• _Selected excerpt_

As a major subprime lender, behemoth California-based Countrywide Home Loans quickly devolved from one of America’s most successful mortgage companies to perhaps its most tarnished. But the company sure isn’t hiding in the corner waiting for its reputation to repair itself.

While Bank of America’s bailout will certainly help the lender write its next chapter, Countrywide is taking steps at a local level to help real estate practitioners and their clients navigate today’s challenging markets. Nearly 100 Chicago area real estate pros gathered Wednesday at the tony East Bank Club at a panel organized by Countrywide where the topic was: Protect Your House: Resetting Expectations for Sellers in your Marketplace.

It makes sense in a way. Why shouldn’t a company at the heart of the lending crisis

be in the vanguard of trying to turn things around? Who would understand the problems besetting the industry more viscerally than Countrywide? And clearly the packed audience at the presentation suggested that the marketplace of real estate professionals was as interested in what the experts had to say, as they were in the complimentary muffins and bagels.

A major theme of the morning session was the importance of building strategic business alliances with appraisers, attorneys, title companies, home remodelers, and, yes, lenders like Countrywide, noted Drago Stevanovic, a Countrywide Home Loan manager in Chicago. Otherwise, you can think about supplementing your income in other ways, like he is "by doing 'before pictures' for a cosmetic surgery clinic." (Bada Bing!)

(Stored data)

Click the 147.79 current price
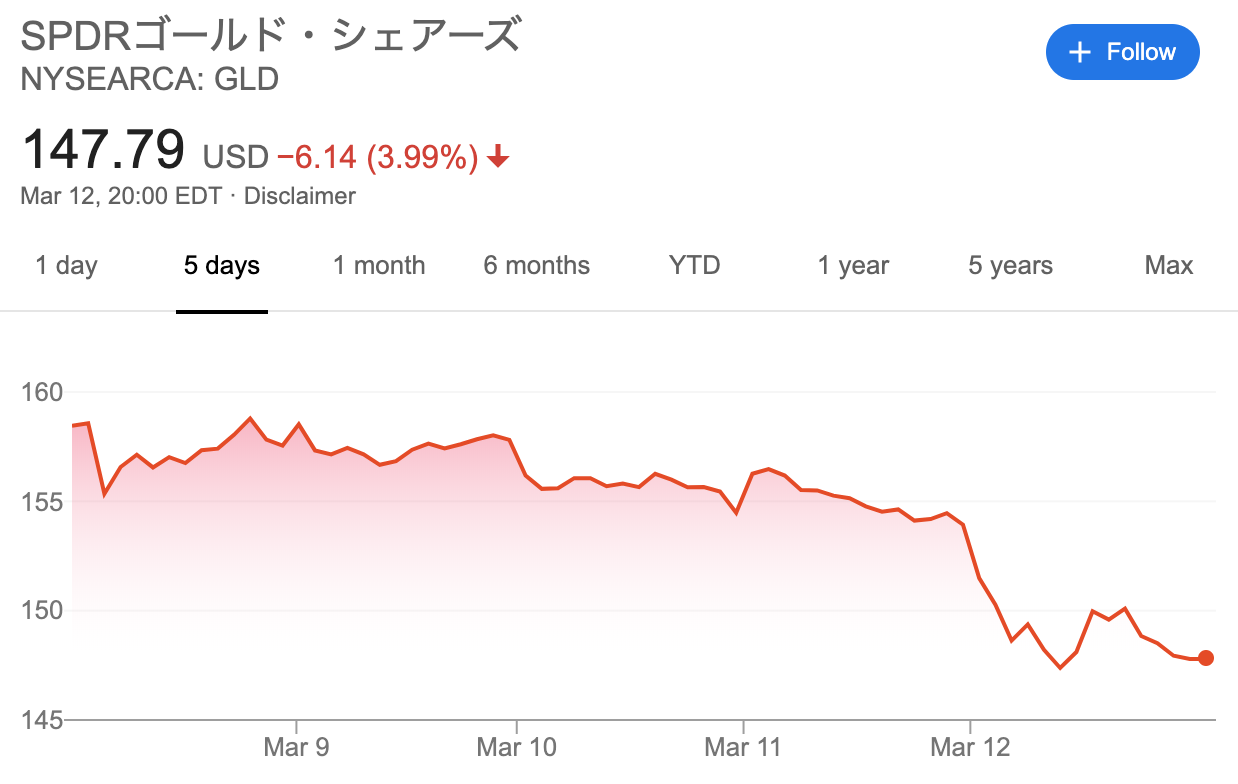The height and width of the screenshot is (784, 1238). 103,149
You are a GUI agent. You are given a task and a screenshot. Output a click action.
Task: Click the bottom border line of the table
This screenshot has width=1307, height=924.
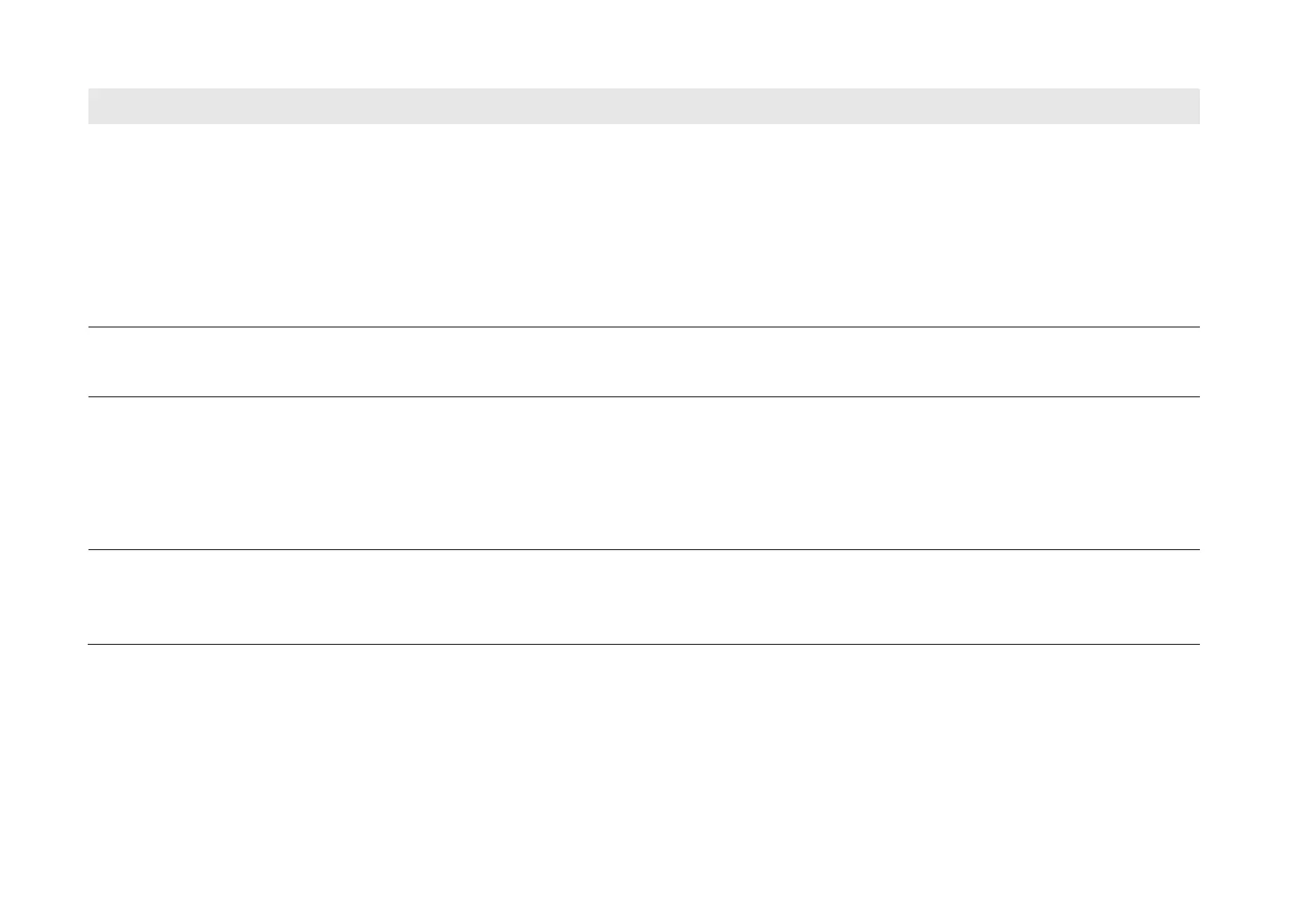[643, 645]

• _Your assignment_
Answer these questions using the Countrywide article:
1. Whose bailout does the article say will help Countrywide?
2. Where did the Chicago area real estate pros gather for the panel?
3. What position does the article give for Drago Stevanovic?

• _Written reply_
1. Bank of America's
2. At the East Bank Club
3. He is a Countrywide Home Loan manager in Chicago.